Garlic is rich in sulfur compounds, such as allicin, that help to improve coronary perfusion pressure, which is a measure of how well blood flows through the coronary arteries (14).
A review of studies that included over 550 participants with hypertension found that taking a garlic supplement had a similar effect on blood pressure reduction as blood pressure medications (15).
Cinnamon is a favorite holiday spice and accompanies sweet and savory dishes wonderfully. Many people are unaware that it contains potent antioxidant compounds, and cinnamon supplementation has been shown to significantly reduce blood pressure when taken daily over several weeks (16).
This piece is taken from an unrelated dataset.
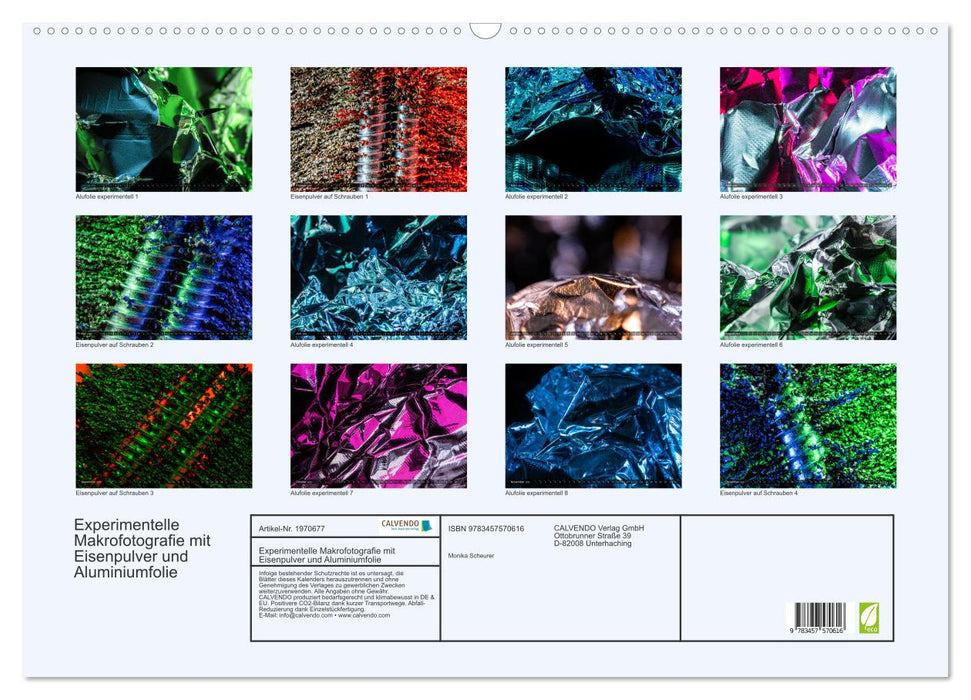This screenshot has width=971, height=700.
Task: Select the Artikel-Nr. 1970677 field
Action: coord(292,529)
The blood pressure-reducing effects are likely due to the presence of the antioxidant cinnamaldehyde. The same compound may also be responsible for helping to regulate blood sugar in studies with animals deficient in insulin (17).
Thyme is an aromatic herb that is a balcony garden favorite; it grows with very little soil and in varied conditions.
Thyme contains rosmarinic acid, which has notable potential to prevent and treat high blood pressure. Rosmarinic acid is an anti-inflammatory antioxidant that has been shown in animal studies to help normalize blood pressure, reduce inflammation, and promote glucose control (18, 19, 20).
Main Takeaway For Utilizing Herbs To Lower Blood Pressure
Hypertension is a common, problematic health condition that often goes unnoticed. When someone has been diagnosed with high blood pressure, integrating herbs and botanicals with blood-pressure-lowering effects into their regular self-care routine may be effective. At the same time, note that eating these herbs in foods and as teas is very different from consuming them as extracts and supplements, which are typically much more potent than their culinary use.
Additionally, consuming herbs and botanicals is only one part of caring for yourself when you have high blood pressure. Getting regular check-ups, eating a diet rich in fiber and antioxidants and low in sodium, maintaining regular physical activity, losing extra weight, managing other health conditions, and learning to manage stress are all essential measures for managing high blood pressure.